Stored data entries
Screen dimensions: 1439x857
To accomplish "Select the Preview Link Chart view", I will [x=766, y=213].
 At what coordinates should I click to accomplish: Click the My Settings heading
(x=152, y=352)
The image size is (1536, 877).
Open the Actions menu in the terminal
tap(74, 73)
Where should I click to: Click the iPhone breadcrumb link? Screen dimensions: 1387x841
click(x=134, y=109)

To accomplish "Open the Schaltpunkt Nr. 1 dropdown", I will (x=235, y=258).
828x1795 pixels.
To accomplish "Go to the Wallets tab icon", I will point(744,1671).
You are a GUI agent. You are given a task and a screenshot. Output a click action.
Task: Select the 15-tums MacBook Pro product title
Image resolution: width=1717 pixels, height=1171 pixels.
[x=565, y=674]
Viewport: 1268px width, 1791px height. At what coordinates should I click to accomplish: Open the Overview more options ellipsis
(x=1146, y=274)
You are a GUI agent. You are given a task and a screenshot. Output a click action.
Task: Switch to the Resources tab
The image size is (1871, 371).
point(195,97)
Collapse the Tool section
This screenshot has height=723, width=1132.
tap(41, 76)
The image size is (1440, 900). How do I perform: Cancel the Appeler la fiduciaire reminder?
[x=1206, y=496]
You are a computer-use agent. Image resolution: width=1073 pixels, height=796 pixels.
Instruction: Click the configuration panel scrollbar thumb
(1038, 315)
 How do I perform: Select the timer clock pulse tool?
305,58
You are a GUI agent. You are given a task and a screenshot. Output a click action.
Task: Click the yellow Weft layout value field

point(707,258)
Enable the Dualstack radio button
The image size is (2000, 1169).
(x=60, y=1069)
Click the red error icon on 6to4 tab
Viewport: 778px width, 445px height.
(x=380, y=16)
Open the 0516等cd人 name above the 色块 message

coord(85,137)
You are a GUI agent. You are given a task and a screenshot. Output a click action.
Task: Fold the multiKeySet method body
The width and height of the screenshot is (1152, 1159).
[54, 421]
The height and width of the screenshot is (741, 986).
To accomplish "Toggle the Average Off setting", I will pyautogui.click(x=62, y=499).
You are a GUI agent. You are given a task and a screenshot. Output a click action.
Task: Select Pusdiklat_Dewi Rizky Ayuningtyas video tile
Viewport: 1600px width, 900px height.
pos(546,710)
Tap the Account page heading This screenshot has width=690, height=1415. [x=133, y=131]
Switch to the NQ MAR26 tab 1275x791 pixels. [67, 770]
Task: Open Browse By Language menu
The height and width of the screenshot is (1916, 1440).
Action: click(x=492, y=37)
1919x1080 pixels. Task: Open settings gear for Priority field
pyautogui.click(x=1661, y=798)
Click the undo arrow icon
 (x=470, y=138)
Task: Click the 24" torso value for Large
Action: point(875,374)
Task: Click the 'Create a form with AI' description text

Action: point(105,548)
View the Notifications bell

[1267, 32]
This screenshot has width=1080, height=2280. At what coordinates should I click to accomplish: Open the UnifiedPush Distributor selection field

* **What you have to do**
Each entry shown above is to be duplicated exactly.

* **Task answer**
Screen dimensions: 1439x857
To accomplish "Select the Preview Link Chart view", I will [x=766, y=213].
 At what coordinates should I click to accomplish: Click the My Settings heading
(x=152, y=352)
The image size is (1536, 877).
Open the Actions menu in the terminal
tap(74, 73)
Where should I click to: Click the iPhone breadcrumb link? Screen dimensions: 1387x841
click(x=134, y=109)

To accomplish "Open the Schaltpunkt Nr. 1 dropdown", I will (x=235, y=258).
828x1795 pixels.
To accomplish "Go to the Wallets tab icon", I will point(744,1671).
You are a GUI agent. You are given a task and a screenshot. Output a click action.
Task: Select the 15-tums MacBook Pro product title
Image resolution: width=1717 pixels, height=1171 pixels.
[x=565, y=674]
Viewport: 1268px width, 1791px height. At what coordinates should I click to accomplish: Open the Overview more options ellipsis
(x=1146, y=274)
You are a GUI agent. You are given a task and a screenshot. Output a click action.
Task: Switch to the Resources tab
The image size is (1871, 371).
point(195,97)
Collapse the Tool section
This screenshot has height=723, width=1132.
tap(41, 76)
The image size is (1440, 900). How do I perform: Cancel the Appeler la fiduciaire reminder?
[x=1206, y=496]
You are a computer-use agent. Image resolution: width=1073 pixels, height=796 pixels.
Instruction: Click the configuration panel scrollbar thumb
(1038, 315)
 How do I perform: Select the timer clock pulse tool?
305,58
You are a GUI agent. You are given a task and a screenshot. Output a click action.
Task: Click the yellow Weft layout value field

point(707,258)
Enable the Dualstack radio button
The image size is (2000, 1169).
(x=60, y=1069)
Click the red error icon on 6to4 tab
Viewport: 778px width, 445px height.
(x=380, y=16)
Open the 0516等cd人 name above the 色块 message

coord(85,137)
You are a GUI agent. You are given a task and a screenshot. Output a click action.
Task: Fold the multiKeySet method body
The width and height of the screenshot is (1152, 1159).
[54, 421]
The height and width of the screenshot is (741, 986).
To accomplish "Toggle the Average Off setting", I will pyautogui.click(x=62, y=499).
You are a GUI agent. You are given a task and a screenshot. Output a click action.
Task: Select Pusdiklat_Dewi Rizky Ayuningtyas video tile
Viewport: 1600px width, 900px height.
pos(546,710)
Tap the Account page heading This screenshot has width=690, height=1415. [x=133, y=131]
Switch to the NQ MAR26 tab 1275x791 pixels. [67, 770]
Task: Open Browse By Language menu
The height and width of the screenshot is (1916, 1440).
Action: click(x=492, y=37)
1919x1080 pixels. Task: Open settings gear for Priority field
pyautogui.click(x=1661, y=798)
Click the undo arrow icon
 (x=470, y=138)
Task: Click the 24" torso value for Large
Action: point(875,374)
Task: Click the 'Create a form with AI' description text

Action: point(105,548)
View the Notifications bell

[1267, 32]
This screenshot has width=1080, height=2280. At what coordinates should I click to accomplish: Open the UnifiedPush Distributor selection field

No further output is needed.